Veränderungen des Hämoglobinwertes in der Schwangerschaft
Die Normalwerte
Wie viel Eisen braucht die Schwangere?
Was ist wenn der Hämoglobinwert zu niedrig ist?
Symptomatik der „Anämie“
Was tun bei zu niedrigem Hämoglobin?
Das Hämoglobin (abgekürzt Hb, auch "roter Blutfarbstoff" genannt) ist der sauerstofftransportierende Bestandteil der roten Blutkörperchen. Der Hämoglobingehalt in den roten Blutkörperchen (Erythrozyten) ist ein indirekter Hinweis auf den Eisengehalt des Blutes. Oft sinkt dieser Wert während der Schwangerschaft durch die Zunahme des Blutvolumens. Durch den erhöhten Bedarf in der Schwangerschaft haben Frauen oft einen niedrigen Wert.
Bei jeder 2. Mutterschaftsvorsorge wird Ihnen Blut aus dem Finger abgenommen, um den Hämoglobinwert zu bestimmen.
Normalwert: Frauen 12-16 g/% Meist sinkt das Hämoglobin in der Schwangerschaft auf Werte zwischen 10,5 und 12 g% ab. Sinkt er unter 10 g% sollte die Schwangere ihrem Körper zusätzliches Eisen zuführen.
Wie viel Eisen brauchen Sie?
- Wenn Sie nicht schwanger sind, brauchen Sie als Frau ca. 15 mg Eisen am Tag.
- Wenn Sie schwanger sind brauchen Sie ca. 30 mg am Tag.
Ihr Eisenbedarf hat sich also verdoppelt, und ca. die Hälfte aller Frauen benötigt zusätzlich Eisen während der Schwangerschaft. Zusätzliches Eisen gibt es in Tablettenform oder als Mixtur. Es gibt auch verschiedene Naturprodukte die Eisen enthalten.
Was ist wenn der Hämoglobinwert zu niedrig ist?
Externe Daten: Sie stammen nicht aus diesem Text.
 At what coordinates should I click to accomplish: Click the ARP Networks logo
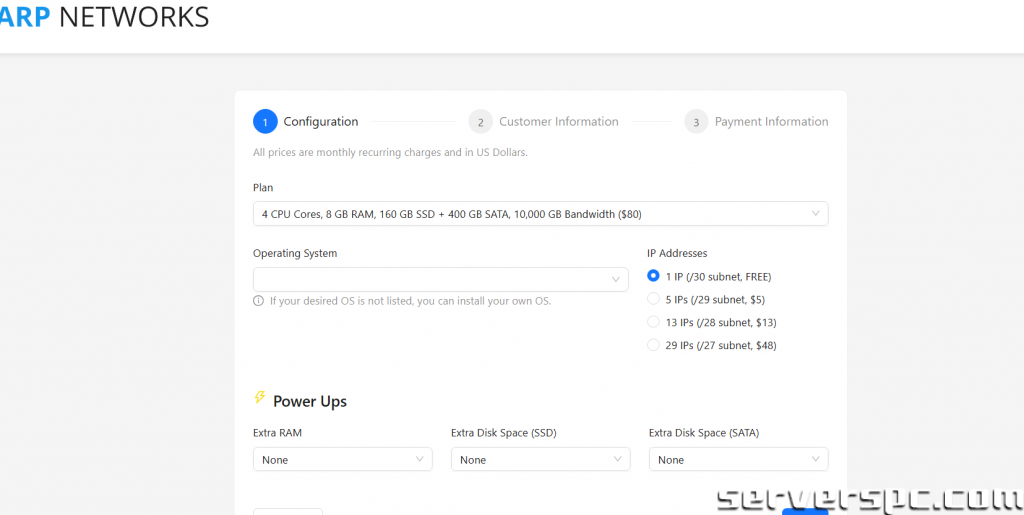pos(105,17)
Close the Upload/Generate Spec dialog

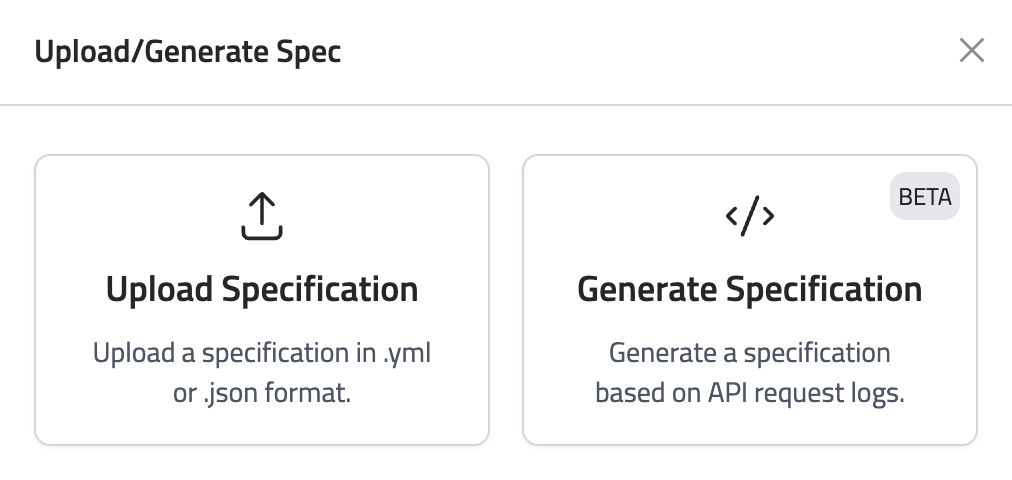[x=971, y=50]
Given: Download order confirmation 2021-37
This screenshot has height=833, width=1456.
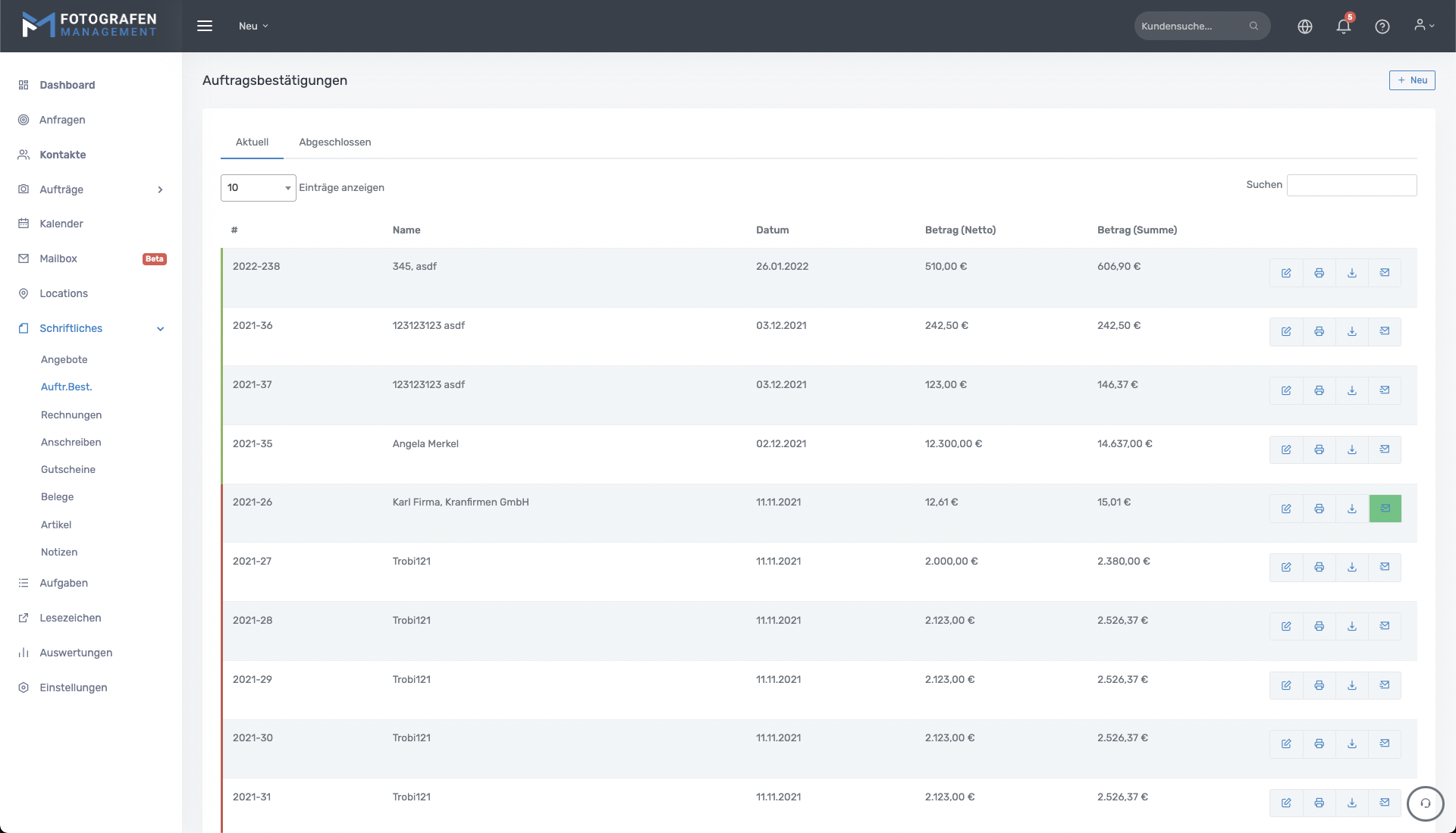Looking at the screenshot, I should 1351,391.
Reduzierte Hämoglobinwerte sind Zeichen einer Anämie. Ein leicht fallender Hb im Verlauf der Schwangerschaft ist durchaus normal. Ein Eisenmangel während der Schwangerschaft kann das Wachstum des Kindes beeinträchtigen, so dass es bei der Geburt ein geringeres Geburtsgewicht hat, als der Durchschnitt der Neugeborenen. Es kann aber auch sein, das es vor der 37. Schwangerschaftswoche zu einer Frühgeburt kommt.
Symptomatik der „Anämie“
Wenn Sie an kleiner oder mittlerer Blutarmut leiden, treten meist keine Symptome auf. Schlimmstenfalls fühlen Sie sich nur müde.
Bei größerer Blutarmut treten folgende Symptome auf:
Müdigkeit, Schwäche
erhöhte Gefahr für Infektionen.
Blässe.
Herzklopfen.
Schwindelgefühle "Ihnen wird Schwarz vor Augen".
Was tun bei zu niedrigem Hämoglobin?
Vorbeugend oder bei leichter Anämie können Sie ihre Ernährungsgewohnheiten umstellen, essen Sie möglichst viele eisenhaltige Nahrungsmittel wie z.B. Grünes Gemüse z. B. Broccoli, Grünkohl und Spinat, und Getreideprodukte wie z.B. Hirse, Vollkornbrot und Müsli. Schwangere sollten dreimal die Woche eine magere Fleisch- oder Wurstportion essen.
Ein Glas Fruchtsaft zum Essen kann die Aufnahme von Eisen aufgrund des hohen Vitamin-C-Gehaltes wesentlich verbessern.
Wenn eine Ernährungsumstellung nicht ausreichend ist verschreibt Ihnen Ihr Frauenarzt Eisenpräparate.
Milchprodukte hingegen verschlechtern die Eisenaufnahme, da Milch schwer resorbierbare Komplexe mit Eisen bildet. Also die erforderliche Milchzufuhr in der Schwangerschaft und die Einnahme von Eisen nicht in eine Mahlzeit legen.